La torta caprese non è un dolce molto antico, si dice sia nata negli anni Venti del secolo scorso dall’errore di un pasticciere di Capri, che si dimenticò di mettere la farina in una torta al cioccolato. Non so se è vero, ma crediamoci pure, il risultato è meraviglioso.
Ingredienti: 250 g di cioccolato fondente, 200 g di burro, 200 g di zucchero, 300 g di mandorle pelate, 5 uova, zucchero a velo e se vi piace la scorza di un’arancia grattugiata.
Fondere dolcemente a bagnomaria il cioccolato e tritare le mandorle nel mixer. Montare il burro con 150 g di zucchero, e con delicatezza aggiungere sempre montando un tuorlo alla volta.

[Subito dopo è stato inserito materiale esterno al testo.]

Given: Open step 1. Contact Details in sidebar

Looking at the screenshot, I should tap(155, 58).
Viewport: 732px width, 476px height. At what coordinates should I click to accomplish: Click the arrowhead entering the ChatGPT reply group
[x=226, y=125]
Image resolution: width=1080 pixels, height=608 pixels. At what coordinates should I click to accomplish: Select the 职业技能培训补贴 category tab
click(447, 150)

Quando la cioccolata sarà tiepida aggiungetela all’impasto assieme alle mandorle tritate finemente e alla scorza tritata di un’arancia biologica. C’è anche chi aggiunge un po’ di liquore, Rum o Grand Marnier. Con lo zucchero rimasto montate a neve ferma gli albumi e, sempre delicatamente, incorporateli poco alla volta al composto: il segreto della riuscita è far incamerare dolcemente più aria possibile agli ingredienti. Nel frattempo avrete portato il forno a 180°, metteteci la torta per circa 40 minuti. Prima di sfornarla provate con uno stecchino se la crosta è giusta e se il cuore del dolce è morbido: non deve seccare troppo, la sua bontà consiste proprio nella morbidezza. Quando giudicate che sia pronta toglietela dal forno, lasciatela riposare almeno 15-20 minuti e servitela cosparsa di zucchero a velo.